In [48]:
import pandas as pd
import numpy as np
import seaborn as sns
from sklearn.model_selection import train_test_split
from sklearn.ensemble import RandomForestClassifier
# import xgboost as xgb

from sklearn.feature_extraction import DictVectorizer
from sklearn.metrics import roc_auc_score

import bentoml

In [49]:
# Homework

# Note: sometimes your answer might not match one of the options exactly. That's fine. Select the option that's closest to your solution.
# The goal of this homework is to familiarize you with BentoML and how to build and test an ML production service.

# Background
# You are a new recruit at ACME corp. Your manager is emailing you about your first assignment.
# Email from your manager

# Good morning recruit! It's good to have you here! I have an assignment for you. 
# I have a data scientist that's built a credit risk model in a jupyter notebook. 
# I need you to run the notebook and save the model with BentoML and see how big the model is. 
# If it's greater than a certain size, I'm going to have to request additional resources from our infra team. 
# Please let me know how big it is.
# Thanks,
# Mr McManager

# Question 1

# Install BentoML
# What's the version of BentoML you installed?
# Use --version to find out

# --> installed bentoml in hw7 subfolder: pip install bentoml

# also in terminal then ran
# > bentoml --version
# --> bentoml, version 1.0.7

In [50]:
# Question 2

# Run the notebook from module 6 and 
# save the credit risk model with BentoML



In [51]:
# final credit risk model from module 6 found here
# https://github.com/alexeygrigorev/mlbookcamp-code/blob/master/course-zoomcamp/06-trees/notebook.ipynb


In [52]:
data = 'https://raw.githubusercontent.com/alexeygrigorev/mlbookcamp-code/master/chapter-06-trees/CreditScoring.csv'
!wget $data

df = pd.read_csv(data)
df.columns = df.columns.str.lower()

--2022-10-22 16:13:30--  https://raw.githubusercontent.com/alexeygrigorev/mlbookcamp-code/master/chapter-06-trees/CreditScoring.csv
Resolving raw.githubusercontent.com (raw.githubusercontent.com)... 185.199.110.133, 185.199.111.133, 185.199.108.133, ...
Connecting to raw.githubusercontent.com (raw.githubusercontent.com)|185.199.110.133|:443... connected.
HTTP request sent, awaiting response... 200 OK
Length: 182489 (178K) [text/plain]
Saving to: ‘CreditScoring.csv.4’


2022-10-22 16:13:30 (70.1 MB/s) - ‘CreditScoring.csv.4’ saved [182489/182489]



In [53]:
status_values = {
    1: 'ok',
    2: 'default',
    0: 'unk'
}

df.status = df.status.map(status_values)

home_values = {
    1: 'rent',
    2: 'owner',
    3: 'private',
    4: 'ignore',
    5: 'parents',
    6: 'other',
    0: 'unk'
}

df.home = df.home.map(home_values)

marital_values = {
    1: 'single',
    2: 'married',
    3: 'widow',
    4: 'separated',
    5: 'divorced',
    0: 'unk'
}

df.marital = df.marital.map(marital_values)

records_values = {
    1: 'no',
    2: 'yes',
    0: 'unk'
}

df.records = df.records.map(records_values)

job_values = {
    1: 'fixed',
    2: 'partime',
    3: 'freelance',
    4: 'others',
    0: 'unk'
}

df.job = df.job.map(job_values)

for c in ['income', 'assets', 'debt']:
    df[c] = df[c].replace(to_replace=99999999, value=np.nan)
    
df = df[df.status != 'unk'].reset_index(drop=True)

In [54]:
df_full_train, df_test = train_test_split(df, test_size=0.2, random_state=11)
df_train, df_val = train_test_split(df_full_train, test_size=0.25, random_state=11)

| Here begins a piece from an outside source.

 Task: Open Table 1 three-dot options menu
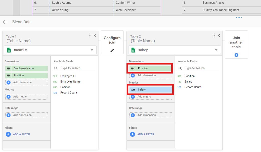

df_train = df_train.reset_index(drop=True)
df_val = df_val.reset_index(drop=True)
df_test = df_test.reset_index(drop=True)

y_train = (df_train.status == 'default').astype('int').values
y_val = (df_val.status == 'default').astype('int').values
y_test = (df_test.status == 'default').astype('int').values

del df_train['status']
del df_val['status']
del df_test['status']



In [55]:
train_dicts = df_train.fillna(0).to_dict(orient='records')

dv = DictVectorizer(sparse=False)
X_train = dv.fit_transform(train_dicts)

val_dicts = df_val.fillna(0).to_dict(orient='records')
X_val = dv.transform(val_dicts)

features = dv.get_feature_names()
dtrain = xgb.DMatrix(X_train, label=y_train, feature_names=features)
dval = xgb.DMatrix(X_val, label=y_val, feature_names=features)




In [56]:
df_full_train = df_full_train.reset_index(drop=True)
y_full_train = (df_full_train.status == 'default').astype(int).values
del df_full_train['status']

In [57]:
dicts_full_train = df_full_train.to_dict(orient='records')

dv = DictVectorizer(sparse=False)
X_full_train = dv.fit_transform(dicts_full_train)

dicts_test = df_test.to_dict(orient='records')
X_test = dv.transform(dicts_test)

In [58]:
#max_depth = 10
#min_samples_leaf = 3

#rf = RandomForestClassifier(n_estimators=200,
#                            max_depth=max_depth,
#                            min_samples_leaf=min_samples_leaf,
#                            random_state=1)
#rf.fit(X_train, y_train)

In [59]:
dfulltrain = xgb.DMatrix(X_full_train, label=y_full_train,
                    feature_names=dv.get_feature_names())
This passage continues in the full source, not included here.